Type 1 fimbriae and extracellular polysaccharides are preeminent uropathogenic Escherichia coli virulence determinants in the murine urinary tract.

Escherichia coli is the leading cause of urinary tract infections (UTIs). Despite the association of numerous bacterial factors with uropathogenic E. coli (UPEC), few such factors have been proved to be required for UTI in animal models. Previous investigations of urovirulence factors have relied on prior identification of phenotypic characteristics. We used signature-tagged mutagenesis (STM) in an unbiased effort to identify genes that are essential for UPEC survival within the murine urinary tract. A library of 2049 transposon mutants of the prototypic UPEC strain CFT073 was constructed using mini-Tn5km2 carrying 92 unique tags and screened in a murine model of ascending UTI. After initial screening followed by confirmation in co-infection experiments, 19 survival-defective mutants were identified. These mutants were recovered in numbers 101- to 106-fold less than the wild type in the bladder, kidneys or urine or at more than one site. The transposon junctions from each attenuated mutant were sequenced and analysed.

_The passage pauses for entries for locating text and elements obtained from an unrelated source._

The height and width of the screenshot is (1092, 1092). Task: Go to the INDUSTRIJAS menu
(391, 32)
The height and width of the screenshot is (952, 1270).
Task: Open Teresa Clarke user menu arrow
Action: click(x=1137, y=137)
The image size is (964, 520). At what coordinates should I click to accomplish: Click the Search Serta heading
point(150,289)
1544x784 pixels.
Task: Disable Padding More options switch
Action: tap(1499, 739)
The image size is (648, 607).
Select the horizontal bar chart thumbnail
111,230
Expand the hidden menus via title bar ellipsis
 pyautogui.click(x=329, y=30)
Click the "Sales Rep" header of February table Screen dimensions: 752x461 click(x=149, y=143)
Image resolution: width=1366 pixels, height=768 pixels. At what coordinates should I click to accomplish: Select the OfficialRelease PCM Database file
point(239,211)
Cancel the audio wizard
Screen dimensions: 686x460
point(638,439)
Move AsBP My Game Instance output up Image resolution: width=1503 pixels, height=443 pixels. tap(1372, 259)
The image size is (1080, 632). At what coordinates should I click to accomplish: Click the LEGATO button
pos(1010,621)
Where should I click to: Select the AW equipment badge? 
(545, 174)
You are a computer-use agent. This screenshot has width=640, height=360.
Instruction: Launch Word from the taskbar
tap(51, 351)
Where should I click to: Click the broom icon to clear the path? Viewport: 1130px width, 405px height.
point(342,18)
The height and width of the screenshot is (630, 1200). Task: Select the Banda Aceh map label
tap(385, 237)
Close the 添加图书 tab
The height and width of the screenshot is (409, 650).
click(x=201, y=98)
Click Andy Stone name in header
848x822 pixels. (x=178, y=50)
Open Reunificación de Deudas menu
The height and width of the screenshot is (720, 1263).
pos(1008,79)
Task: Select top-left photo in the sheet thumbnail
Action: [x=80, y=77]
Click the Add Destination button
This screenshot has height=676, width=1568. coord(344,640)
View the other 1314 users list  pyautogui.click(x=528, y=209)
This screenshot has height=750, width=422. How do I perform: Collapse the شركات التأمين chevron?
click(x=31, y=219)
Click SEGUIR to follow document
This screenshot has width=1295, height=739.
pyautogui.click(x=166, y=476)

Mutations were found in: (i) the type 1 fimbrial operon; (ii) genes involved in the biosyn-thesis of extracellular polysaccharides including group I capsule, group II capsule and enterobacterial common antigen; (iii) genes involved in metabolic pathways; and (iv) genes with unknown function. Five of the genes identified are absent from the genome of the E. coli K-12 strain. Mutations in type 1 fimbrial genes resulted in severely attenuated colonization, even in the case of a mutant with an insertion upstream of the fim operon that affected the rate of fimbrial switching from the 'off' to the 'on' phase. Three mutants had insertions in a new type II capsule biosynthesis locus on a pathogenicity island and were impaired in the production of capsule in vivo. An additional mutant with an insertion in wecE was unable to synthesize enterobacterial common antigen. These results confirm the pre-eminence of type 1 fimbriae, establish the importance of extracellular polysaccharides in the pathogenesis of UTI and identify new urovirulence determinants.